Shannyn: Yes! But I actually found Reb Smolinsky the far more annoying of the two. I think it was because his daughters had more options available to them than Al-Sayyid Ahmad's did, and except for Sara, they don't take advantage of them. So their suffering was completely needless.

Wendy: I liked the prose style used here. You really got the sense that these people weren't speaking English.

Emily said...

Excellent background, EL Fay - I especially appreciated the links to bloggers grappling with the issue of Charedi men who expect/are expected not to go out into the world to work; those links were super informative & it isn't an issue of which I was previously aware. As I say in my post, an emphasis on the spiritual importance of study and debate is actually one of the things I really admire about the Jewish tradition, but it was interesting to have this reminder that, like everything, said emphasis can be oppressive when taken to an extreme (especially when it's restricted to certain sub-groups of people). Especially frustrating that while Sara obviously inherited her dedication to study from her father, he seemed for the most part totally unable to honor it in her. With the minor exception of times when it was convenient to do so.

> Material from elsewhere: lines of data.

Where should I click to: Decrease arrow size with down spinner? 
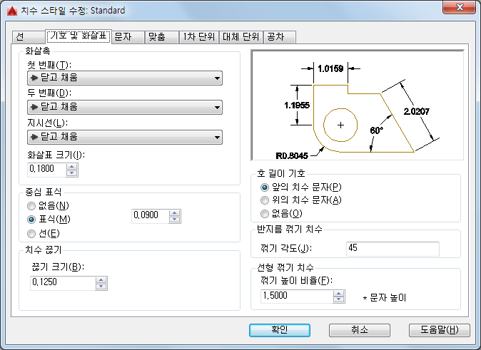click(x=72, y=173)
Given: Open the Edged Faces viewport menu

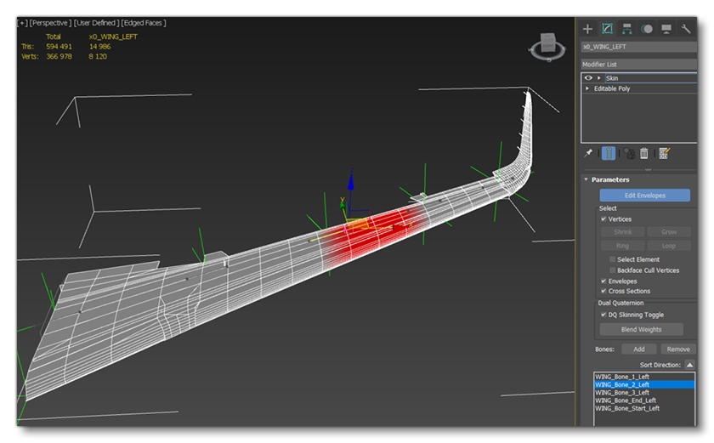Looking at the screenshot, I should (142, 23).
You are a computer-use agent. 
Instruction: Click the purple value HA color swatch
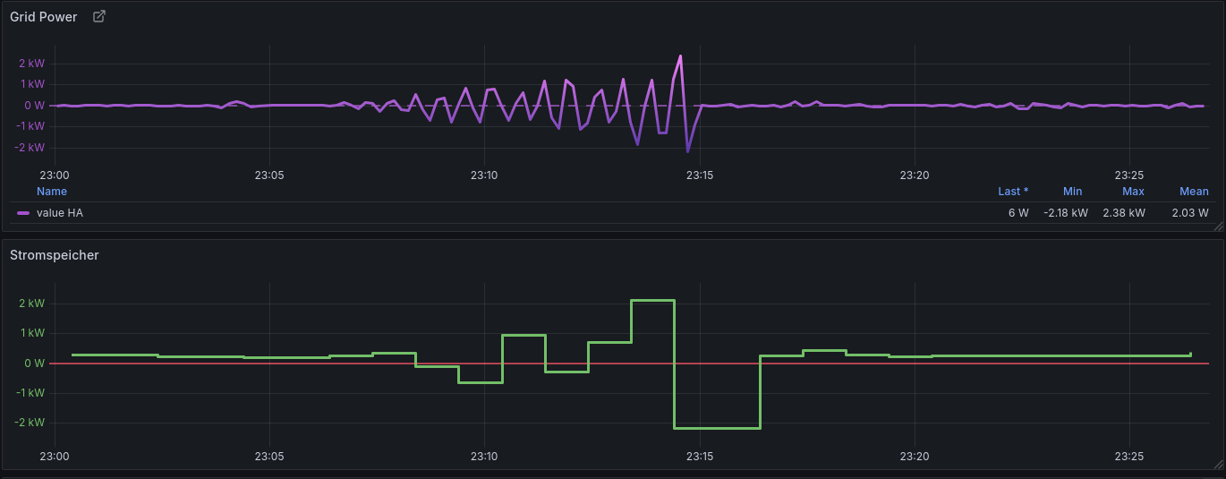[23, 213]
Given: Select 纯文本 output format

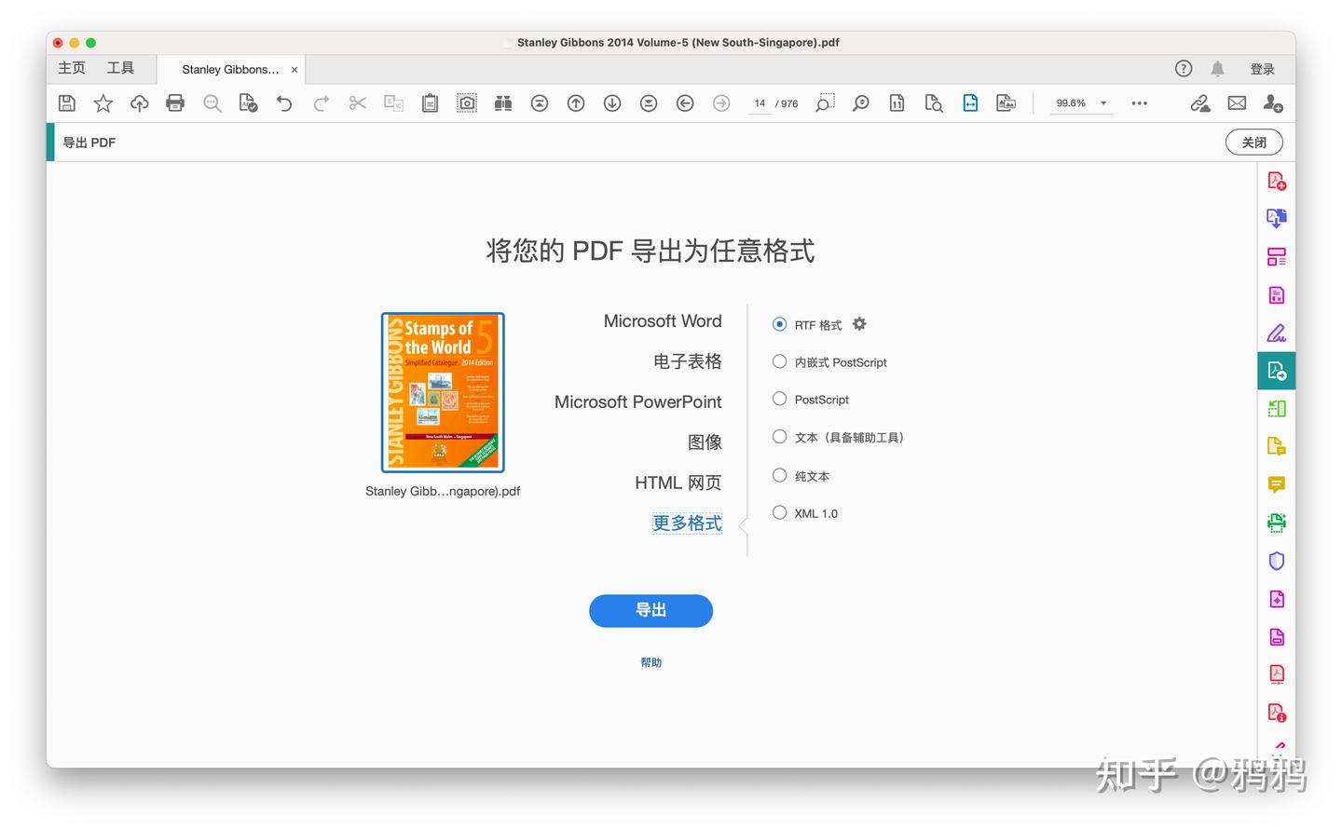Looking at the screenshot, I should tap(779, 475).
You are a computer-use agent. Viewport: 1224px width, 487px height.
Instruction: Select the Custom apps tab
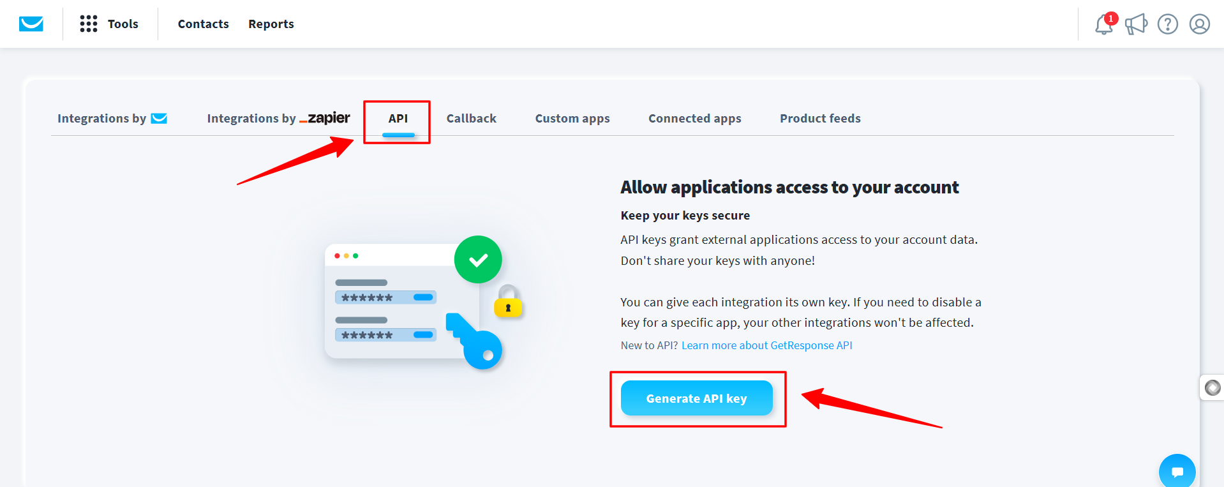[572, 118]
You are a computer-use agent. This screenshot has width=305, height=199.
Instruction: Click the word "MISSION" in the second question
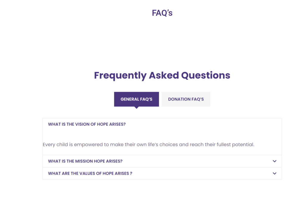tap(84, 161)
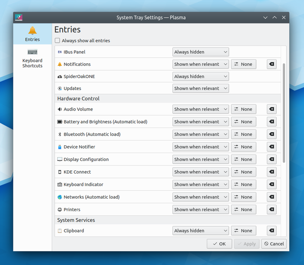Open SpiderOakONE visibility dropdown

coord(200,76)
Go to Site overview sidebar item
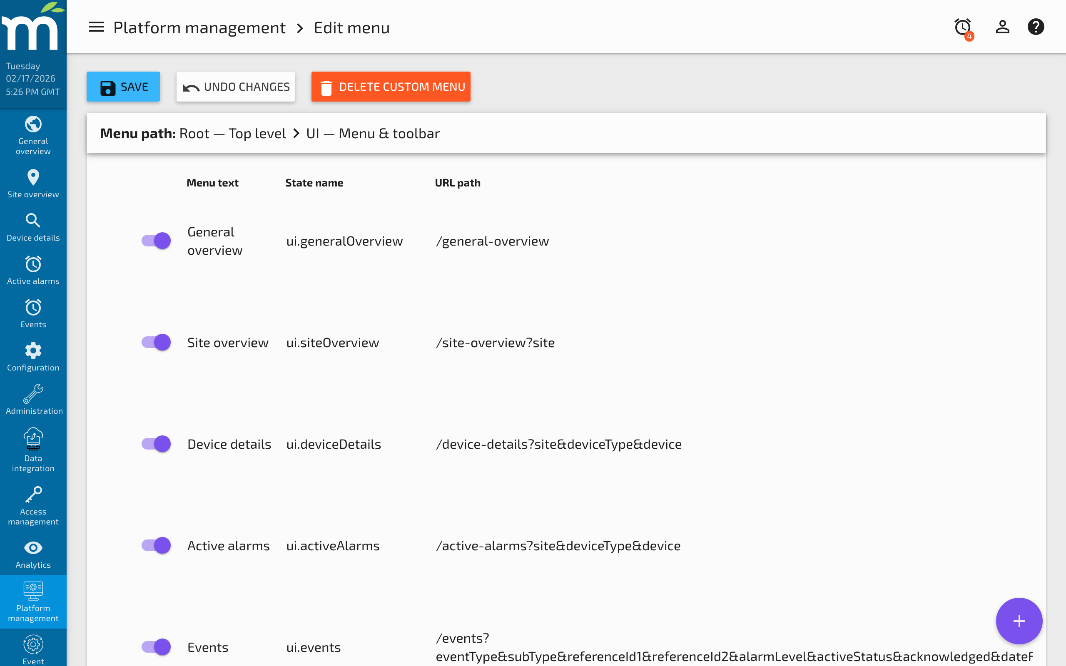The height and width of the screenshot is (666, 1066). pos(33,184)
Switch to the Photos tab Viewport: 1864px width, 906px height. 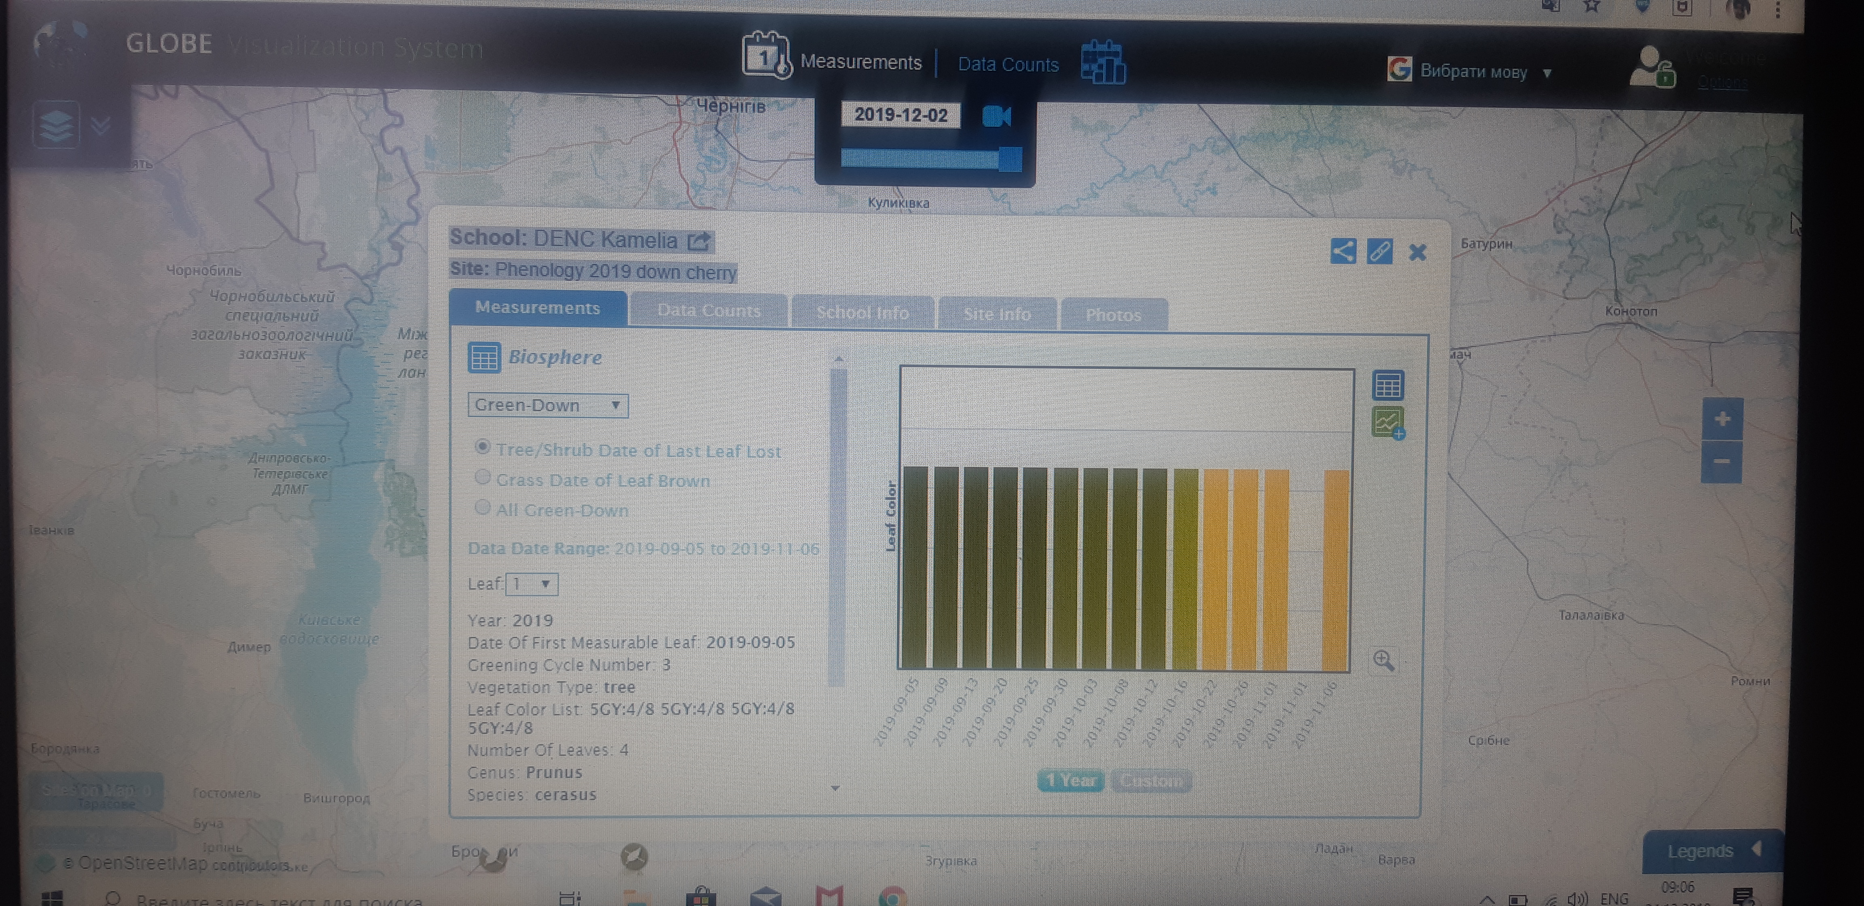1113,316
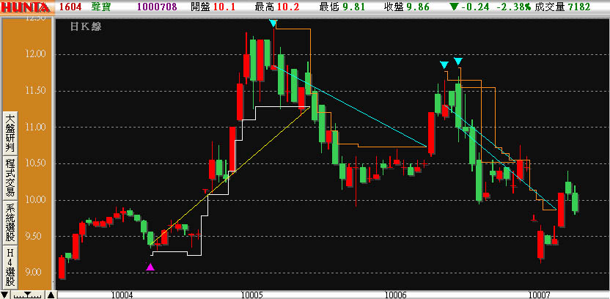Click the HUNTA logo
The height and width of the screenshot is (299, 610).
(26, 7)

Sarah (tuulenhaiven) said...

I found the two introductions in my copy almost more interesting than the book itself. Yezierska seems like she was an interesting person. Thanks for this nicely balanced review. There is certainly a lot going on in this little book, for all that it's almost overly simple.

Eileen said...

Emily: The relationship between Sara and her father really is quite ironic. They're so much alike and yet they spend most of the book at each other's throats. You have to wonder what their relationship would have been like if it wasn't for those oppressive cultural aspects.

Sarah: Yes, that sums it up: there's a lot going on with this book and yet it's so simple and straightforward. I found the introductions quite interesting too, which only sharpened my disappointment with some of the actual novel.

Peaceful Reader said...

I just finished this book and am working on my review. I loved it.